I’m sure if OP went in wearing a dress over leggings and sandals she would be too casual and the wealthier clients would not feel confident in her ability or some bullshit.

The other post is correct - women cannot win.

DarlingNikita · 28/08/2019 14:38

I can’t understand your issue. Is it the pashmina that you have a problem with? Well, a bit, yes. Partly because of the below:

What women and men do to soften/deformalise their look will be different.

If the advice had been for the OP to wear some informal trousers and a not-crisp shirt, as you suggest happens to men, that would be slightly less infuriating. Things like pashminas and 'softer colours' are very cliched 'woman's' things.

Tonnerre, You mean she should just change the way she dresses without even asking why?

She's been told why, it's right there in the first post.

What I mean more precisely is that the OP has a right to ask what it is specifically about her clothes that is 'intimidating'. Or, more to the point, to know whether there has actually been feedback to this effect from the public or whether, as the OP says, her dress sense 'could be perceived as intimidating'. The obvious question being, to whom?

I'd also be interested to hear what her boss (if it is a boss) says if the OP got a chance to put to them what she says here: that the idea of them finding her clothes 'intimidating' is 'a ridiculous and patronising thing to say'.

Lweji · 28/08/2019 14:38

It really depends on your job and your job level. So, I don't think I can tell if YABU or not.

But, if you are way better dressed than your colleagues and roles above you, then I'd rethink how I dressed.

shearwater · 28/08/2019 14:39

Yes, what does the actual dress code say?

Orchardgreen · 28/08/2019 14:39

Are you the poster who thought she must dress smartly to fly business class?

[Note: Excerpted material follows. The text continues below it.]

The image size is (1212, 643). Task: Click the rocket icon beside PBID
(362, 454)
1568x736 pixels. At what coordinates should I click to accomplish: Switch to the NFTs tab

Userzzzzz · 28/08/2019 14:39

What’s wrong with a pashmina? That seems to have sparked loads of comments. Sometimes you just have to fit in. I’d happily wear a smart LK Bennet/Hobbs dress, heels and a mulberry handbag in an office in London. I probably wouldn’t rock up wearing the same in week 1 of a provincial public sector or charity environment.

Men have it easier in that a suit is generally fine in most sectors but I’ve seen my husband dress up and down depending on which sector he’s been in. There have been little things like cufflinks being essential in some and not in others, casual Friday’s have been different in different sectors etc.